_What is needed:_
Of the lines below, write out exactly those from the line with "[Sign up button] (350, 2468)" through the line with "psychiatry (180, 1548)", both included, and skip the rest.

[Extracted records]
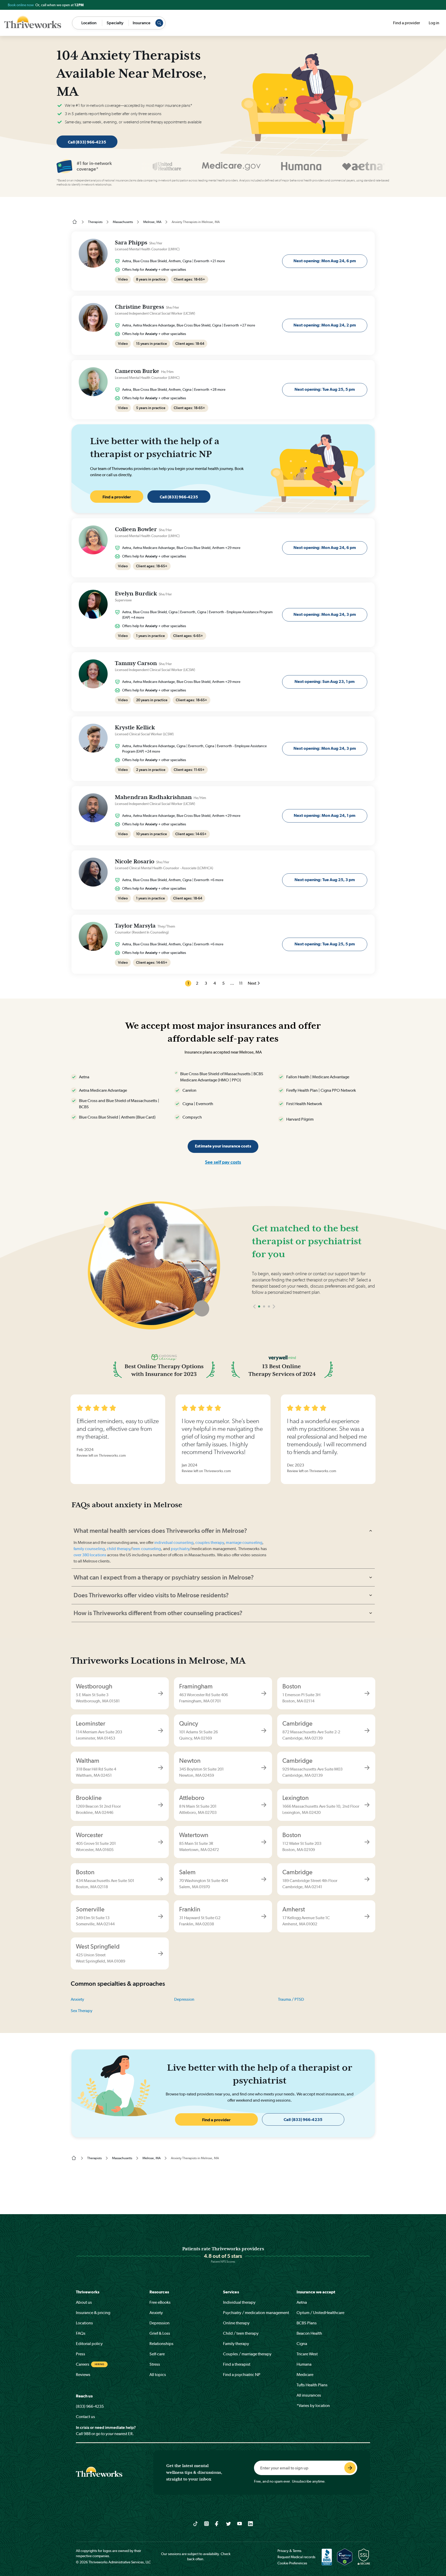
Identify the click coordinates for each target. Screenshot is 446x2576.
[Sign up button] (350, 2468)
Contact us (85, 2416)
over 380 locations (90, 1554)
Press (80, 2353)
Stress (154, 2364)
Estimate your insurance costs (223, 1146)
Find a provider (406, 22)
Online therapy (236, 2322)
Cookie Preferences (292, 2563)
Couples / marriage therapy (247, 2353)
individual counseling (173, 1542)
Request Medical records (296, 2557)
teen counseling (146, 1548)
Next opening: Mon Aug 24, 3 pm (324, 614)
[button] (254, 1322)
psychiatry (180, 1548)
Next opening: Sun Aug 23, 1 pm (324, 681)
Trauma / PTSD (291, 1999)
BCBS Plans (307, 2322)
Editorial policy (89, 2343)
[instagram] (206, 2523)
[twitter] (228, 2523)
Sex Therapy (81, 2010)
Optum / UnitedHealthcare (320, 2312)
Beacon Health (309, 2333)
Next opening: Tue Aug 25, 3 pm (324, 879)
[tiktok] (195, 2523)
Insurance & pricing (93, 2312)
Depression (184, 1999)
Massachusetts (123, 222)
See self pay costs (223, 1162)
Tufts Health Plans (312, 2384)
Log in (434, 22)
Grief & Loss (159, 2333)
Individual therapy (239, 2302)
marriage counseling (244, 1542)
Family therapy (236, 2343)
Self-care (157, 2353)
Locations (84, 2322)
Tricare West (307, 2353)
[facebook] (217, 2523)
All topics (157, 2374)
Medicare (305, 2374)
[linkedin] (250, 2523)
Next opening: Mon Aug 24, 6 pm (324, 260)
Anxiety (77, 1999)
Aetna (302, 2302)
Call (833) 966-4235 (87, 142)
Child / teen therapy (241, 2333)
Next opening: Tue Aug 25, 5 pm (324, 389)
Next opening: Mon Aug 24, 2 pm (324, 325)
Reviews (83, 2374)
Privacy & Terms (289, 2551)
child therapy (118, 1548)
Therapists (95, 222)
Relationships (161, 2343)
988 (87, 2433)
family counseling (89, 1548)
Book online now (21, 5)
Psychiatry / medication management (256, 2312)
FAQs (80, 2333)
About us (84, 2302)
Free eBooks (160, 2302)
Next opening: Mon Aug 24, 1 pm (324, 815)
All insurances (309, 2395)
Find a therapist (236, 2364)
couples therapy (209, 1542)
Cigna (302, 2343)
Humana (304, 2364)
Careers (82, 2364)
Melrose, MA (152, 222)
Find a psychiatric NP (241, 2374)
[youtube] (239, 2523)
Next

_Output of the task:_
[Sign up button] (350, 2468)
Contact us (85, 2416)
over 380 locations (90, 1554)
Press (80, 2353)
Stress (154, 2364)
Estimate your insurance costs (223, 1146)
Find a provider (406, 22)
Online therapy (236, 2322)
Cookie Preferences (292, 2563)
Couples / marriage therapy (247, 2353)
individual counseling (173, 1542)
Request Medical records (296, 2557)
teen counseling (146, 1548)
Next opening: Mon Aug 24, 3 pm (324, 614)
[button] (254, 1322)
psychiatry (180, 1548)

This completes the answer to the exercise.